*To do:*
The line containing "Viewport: 600px width, 395px height." marks the end: extract everything from the first line of the data through that line, exactly, with no pictures.
[Start of Attachment]
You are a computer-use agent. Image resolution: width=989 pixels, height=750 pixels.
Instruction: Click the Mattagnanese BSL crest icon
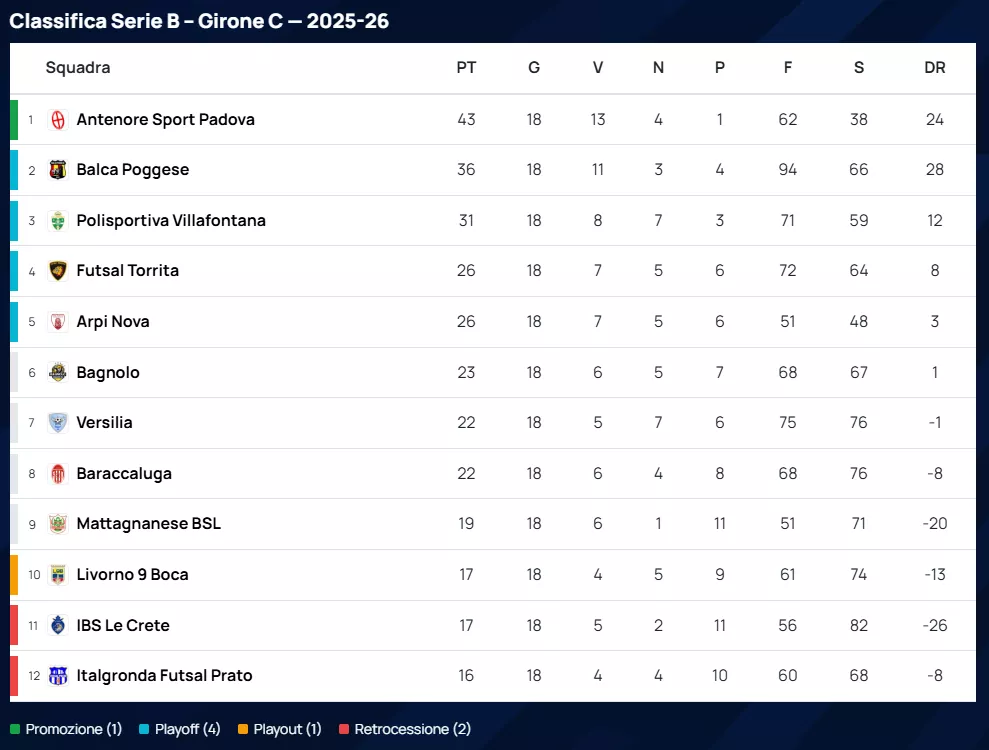(x=58, y=524)
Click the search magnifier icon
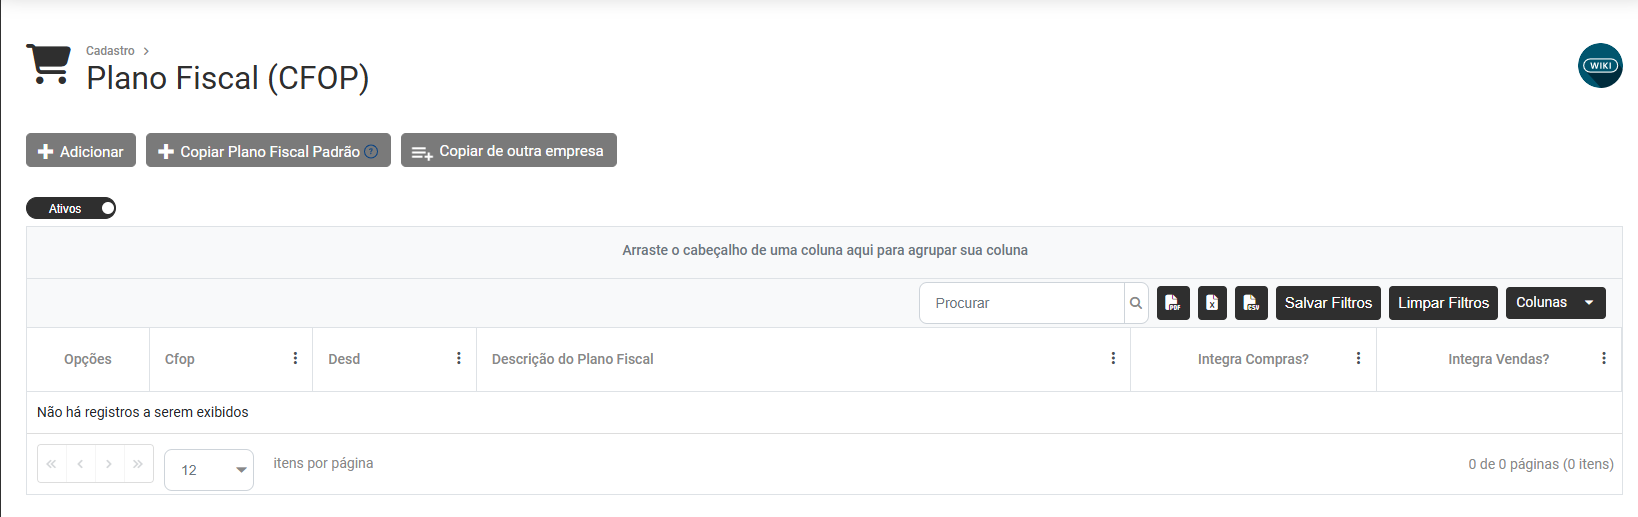 [x=1136, y=303]
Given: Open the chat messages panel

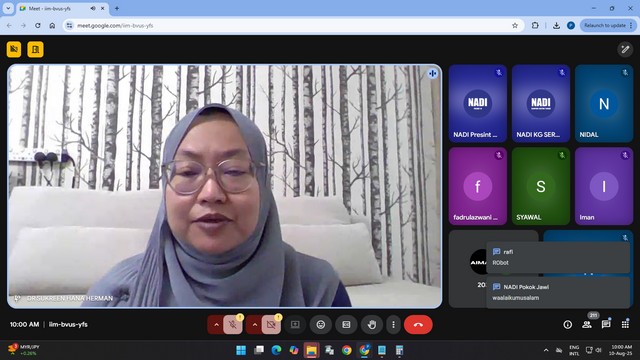Looking at the screenshot, I should tap(606, 324).
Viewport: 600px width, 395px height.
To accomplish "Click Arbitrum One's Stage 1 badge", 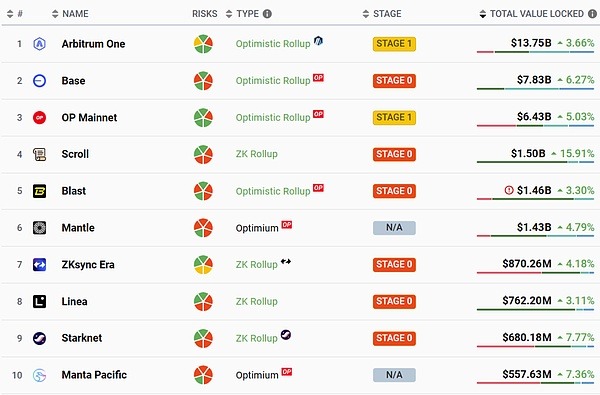I will (394, 44).
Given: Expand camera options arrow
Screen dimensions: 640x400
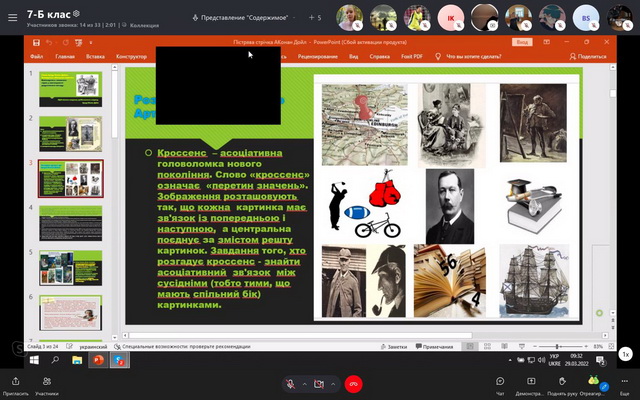Looking at the screenshot, I should pyautogui.click(x=331, y=384).
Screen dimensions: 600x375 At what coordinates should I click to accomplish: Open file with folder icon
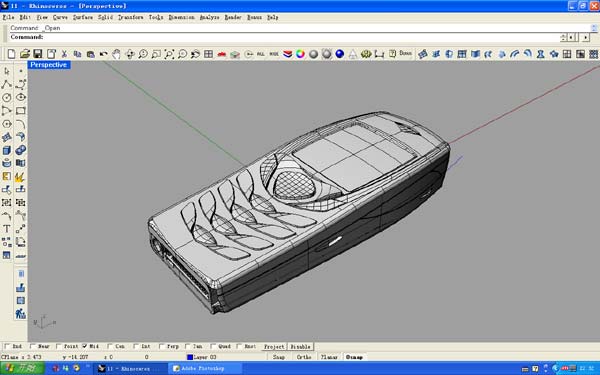(x=25, y=54)
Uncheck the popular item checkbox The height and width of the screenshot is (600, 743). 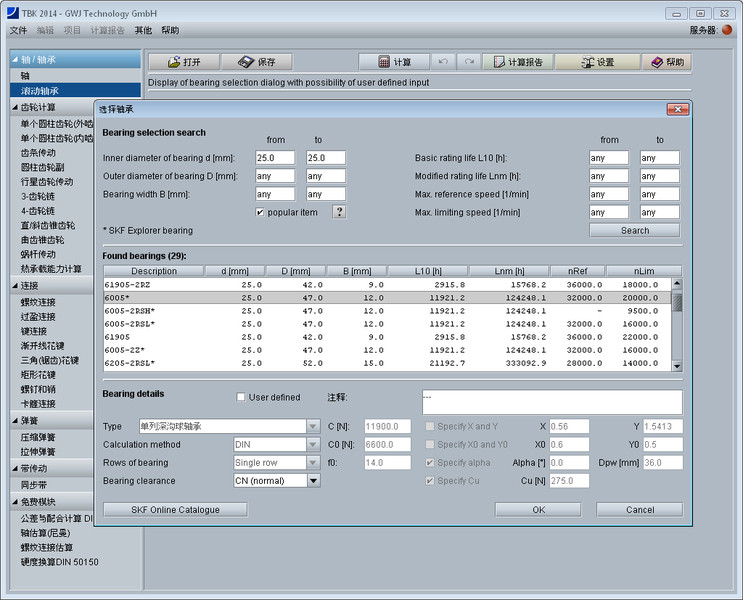260,212
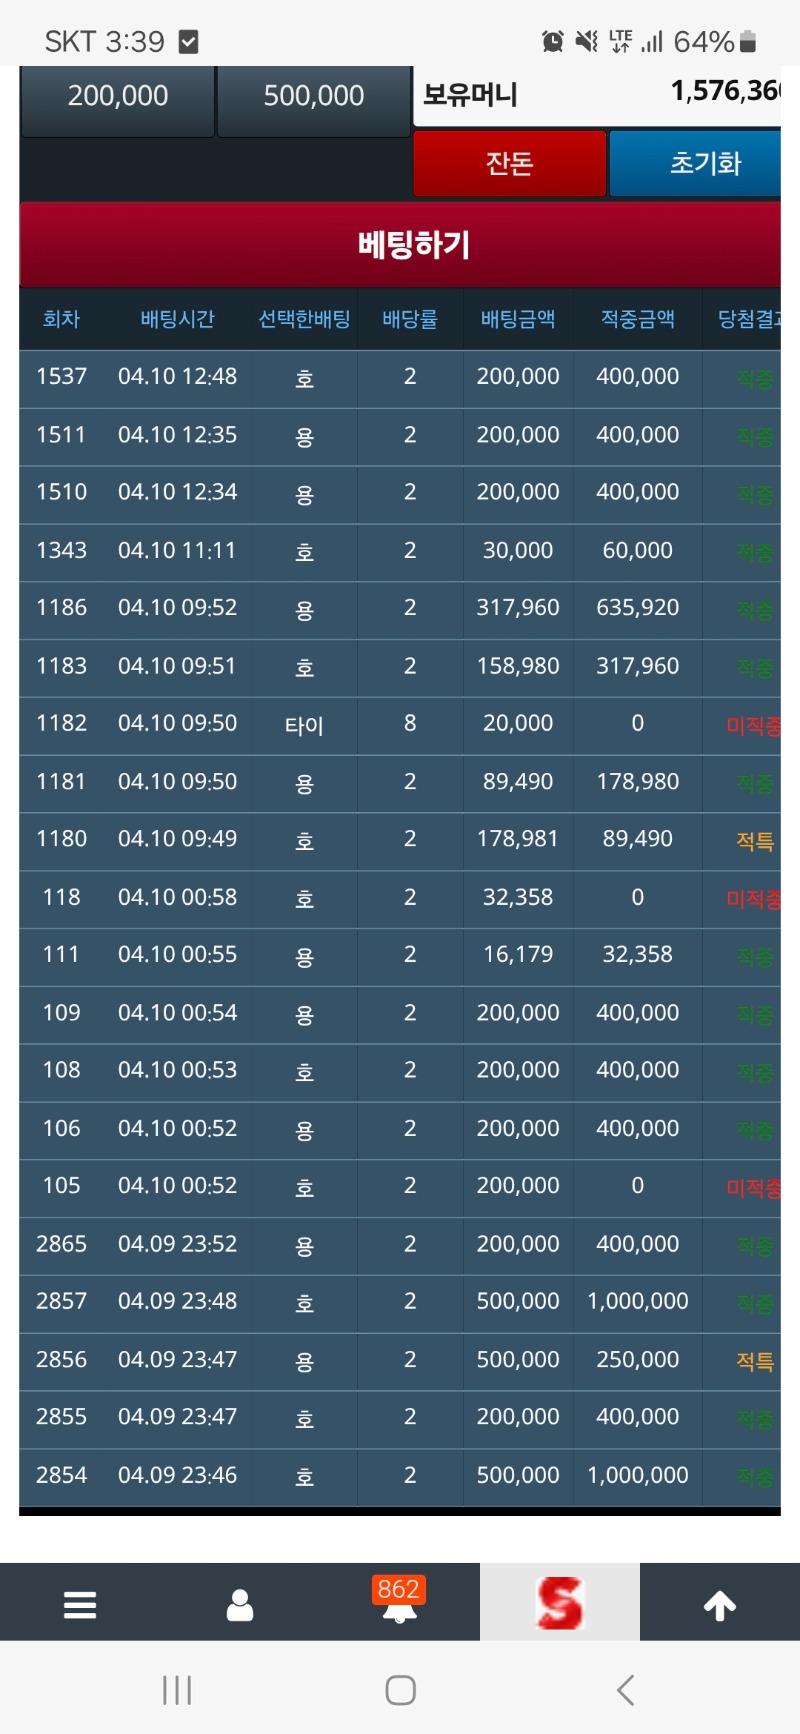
[End of Attachment]
*Solution to this task:*
You are a computer-use agent. Image resolution: width=989 pixels, height=750 pixels.
Instruction: Click the Mattagnanese BSL crest icon
(x=58, y=524)
Click the search magnifier icon
 [x=1136, y=303]
Given: Open the chat messages panel

Looking at the screenshot, I should tap(606, 324).
Viewport: 600px width, 395px height.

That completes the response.